Understanding human organ formation is a scientific challenge with far-reaching medical implications^1,2. Three-dimensional stem-cell cultures have provided insights into human cell differentiation^3,4. However, current approaches use scaffold-free stem-cell aggregates, which develop non-reproducible tissue shapes and variable cell-fate patterns. This limits their capacity to recapitulate organ formation. Here we present a chip-based culture system that enables self-organization of micropatterned stem cells into precise three-dimensional cell-fate patterns and organ shapes. We use this system to recreate neural tube folding from human stem cells in a dish. Upon neural induction^5,6, neural ectoderm folds into a millimetre-long neural tube covered with non-neural ectoderm. Folding occurs at 90% fidelity, and anatomically resembles the developing human neural tube. We find that neural and non-neural ectoderm are necessary and sufficient for folding morphogenesis. We identify two mechanisms drive folding: (1) apical contraction of neural ectoderm, and (2) basal adhesion mediated via extracellular matrix synthesis by non-neural ectoderm. Targeting these two mechanisms using drugs leads to morphological defects similar to neural tube defects. Finally, we show that neural tissue width determines neural tube shape, suggesting that morphology along the anterior–posterior axis depends on neural ectoderm geometry in addition to molecular gradients⁷. Our approach provides a new route to the study of human organ morphogenesis in health and disease.

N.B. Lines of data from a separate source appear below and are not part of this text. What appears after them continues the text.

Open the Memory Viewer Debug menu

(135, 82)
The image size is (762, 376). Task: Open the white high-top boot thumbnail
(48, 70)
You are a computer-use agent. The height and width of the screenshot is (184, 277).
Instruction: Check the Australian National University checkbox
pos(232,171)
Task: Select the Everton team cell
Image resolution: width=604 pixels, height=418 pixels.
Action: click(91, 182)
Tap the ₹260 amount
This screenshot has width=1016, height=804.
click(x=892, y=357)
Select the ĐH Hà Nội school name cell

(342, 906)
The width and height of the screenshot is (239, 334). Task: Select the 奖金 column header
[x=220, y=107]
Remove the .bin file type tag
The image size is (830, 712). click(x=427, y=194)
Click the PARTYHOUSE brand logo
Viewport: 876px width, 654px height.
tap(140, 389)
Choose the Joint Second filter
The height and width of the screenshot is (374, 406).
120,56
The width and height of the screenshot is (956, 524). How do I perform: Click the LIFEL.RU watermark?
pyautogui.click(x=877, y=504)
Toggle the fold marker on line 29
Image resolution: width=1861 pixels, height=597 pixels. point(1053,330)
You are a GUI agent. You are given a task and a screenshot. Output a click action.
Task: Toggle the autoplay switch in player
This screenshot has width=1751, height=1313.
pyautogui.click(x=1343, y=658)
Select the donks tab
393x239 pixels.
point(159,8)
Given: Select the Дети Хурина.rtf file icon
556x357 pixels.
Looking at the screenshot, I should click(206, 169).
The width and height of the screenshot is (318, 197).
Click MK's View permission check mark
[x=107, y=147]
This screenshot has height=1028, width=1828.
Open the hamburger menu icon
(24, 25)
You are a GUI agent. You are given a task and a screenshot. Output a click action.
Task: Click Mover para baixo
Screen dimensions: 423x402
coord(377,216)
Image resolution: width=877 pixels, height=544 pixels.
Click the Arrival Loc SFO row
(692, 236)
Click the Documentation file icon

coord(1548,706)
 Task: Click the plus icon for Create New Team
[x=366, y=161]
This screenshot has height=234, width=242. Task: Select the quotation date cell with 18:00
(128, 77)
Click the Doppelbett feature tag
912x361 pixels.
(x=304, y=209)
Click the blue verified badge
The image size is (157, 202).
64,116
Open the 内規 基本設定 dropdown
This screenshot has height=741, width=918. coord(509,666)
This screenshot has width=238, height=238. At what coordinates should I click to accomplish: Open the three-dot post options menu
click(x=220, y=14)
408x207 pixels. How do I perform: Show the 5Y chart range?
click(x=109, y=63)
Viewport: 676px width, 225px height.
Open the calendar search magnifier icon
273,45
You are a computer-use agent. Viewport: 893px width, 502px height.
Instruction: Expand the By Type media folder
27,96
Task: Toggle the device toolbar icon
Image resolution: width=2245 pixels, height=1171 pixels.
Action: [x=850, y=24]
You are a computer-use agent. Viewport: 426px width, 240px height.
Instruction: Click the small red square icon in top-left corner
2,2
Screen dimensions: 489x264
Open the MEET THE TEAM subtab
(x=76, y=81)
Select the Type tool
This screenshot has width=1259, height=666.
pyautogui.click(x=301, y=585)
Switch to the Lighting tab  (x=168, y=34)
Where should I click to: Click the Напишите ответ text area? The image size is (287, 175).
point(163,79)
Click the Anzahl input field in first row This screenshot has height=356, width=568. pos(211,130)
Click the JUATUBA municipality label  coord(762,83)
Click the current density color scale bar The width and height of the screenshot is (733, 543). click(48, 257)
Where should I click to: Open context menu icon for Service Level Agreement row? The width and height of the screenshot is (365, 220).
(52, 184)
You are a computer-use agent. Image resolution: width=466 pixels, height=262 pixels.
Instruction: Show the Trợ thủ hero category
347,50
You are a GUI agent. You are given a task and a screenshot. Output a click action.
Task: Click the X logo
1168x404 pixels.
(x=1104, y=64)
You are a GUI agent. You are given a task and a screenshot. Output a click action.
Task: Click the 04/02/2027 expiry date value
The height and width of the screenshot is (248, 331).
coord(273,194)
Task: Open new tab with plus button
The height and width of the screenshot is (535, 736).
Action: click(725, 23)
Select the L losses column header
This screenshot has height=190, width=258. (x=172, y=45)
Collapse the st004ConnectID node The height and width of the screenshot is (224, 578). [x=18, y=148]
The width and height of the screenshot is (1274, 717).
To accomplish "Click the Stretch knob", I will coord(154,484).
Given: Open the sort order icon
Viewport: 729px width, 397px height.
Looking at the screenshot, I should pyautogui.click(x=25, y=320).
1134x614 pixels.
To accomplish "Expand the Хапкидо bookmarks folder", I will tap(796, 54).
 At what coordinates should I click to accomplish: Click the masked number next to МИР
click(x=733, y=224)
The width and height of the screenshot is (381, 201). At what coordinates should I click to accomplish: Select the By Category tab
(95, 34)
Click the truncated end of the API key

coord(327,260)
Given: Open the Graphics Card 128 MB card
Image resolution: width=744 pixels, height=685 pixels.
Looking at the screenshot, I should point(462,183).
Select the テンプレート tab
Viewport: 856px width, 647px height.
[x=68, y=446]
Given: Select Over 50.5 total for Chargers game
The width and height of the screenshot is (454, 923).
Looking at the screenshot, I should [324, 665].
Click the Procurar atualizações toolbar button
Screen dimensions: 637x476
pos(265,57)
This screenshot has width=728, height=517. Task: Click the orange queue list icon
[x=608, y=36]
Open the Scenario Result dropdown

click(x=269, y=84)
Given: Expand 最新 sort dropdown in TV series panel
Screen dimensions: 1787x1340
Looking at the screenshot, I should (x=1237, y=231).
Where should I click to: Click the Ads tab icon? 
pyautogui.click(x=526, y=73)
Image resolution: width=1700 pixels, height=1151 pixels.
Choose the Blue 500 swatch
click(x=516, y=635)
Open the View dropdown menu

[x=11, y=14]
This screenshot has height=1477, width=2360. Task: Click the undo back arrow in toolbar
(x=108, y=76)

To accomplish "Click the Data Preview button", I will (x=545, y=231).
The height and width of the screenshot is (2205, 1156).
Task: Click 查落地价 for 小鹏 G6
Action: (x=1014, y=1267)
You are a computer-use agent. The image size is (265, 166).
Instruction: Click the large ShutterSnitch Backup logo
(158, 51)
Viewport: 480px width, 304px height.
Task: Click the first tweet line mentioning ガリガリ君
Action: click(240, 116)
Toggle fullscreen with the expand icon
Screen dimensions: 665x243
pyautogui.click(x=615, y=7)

了解人体器官的形成是一项具有深远医学意义的科学挑战^1,2。三维干细胞培养提供了对人类细胞分化的见解^3,4。然而，目前的方法使用无支架的干细胞聚集体，它会形成不可复制的组织形状和可变的细胞命运模式。这限制了他们概括器官形成的能力。在这里，我们展示了一种基于芯片的培养系统，该系统能够将微图案化干细胞自组织成精确的三维细胞命运模式和器官形状。我们使用该系统从培养皿中的人类干细胞中重建神经管折叠。神经诱导后^5,6，神经外胚层折叠成一个毫米长的神经管，上面覆盖着非神经外胚层。折叠以 90% 的保真度发生，在解剖学上类似于发育中的人类神经管。我们发现神经和非神经外胚层对于折叠形态发生是必要且充分的。我们确定了两种驱动折叠的机制：(1) 神经外胚层的顶端收缩，和 (2) 非神经外胚层通过细胞外基质合成介导的基底粘附。使用药物针对这两种机制会导致类似于神经管缺陷的形态学缺陷。最后，我们表明神经组织宽度决定了神经管的形状，这表明除了分子梯度之外，沿着前后轴的形态还取决于神经外胚层的几何形状⁷. 我们的方法为研究健康和疾病中的人体器官形态发生提供了一条新途径。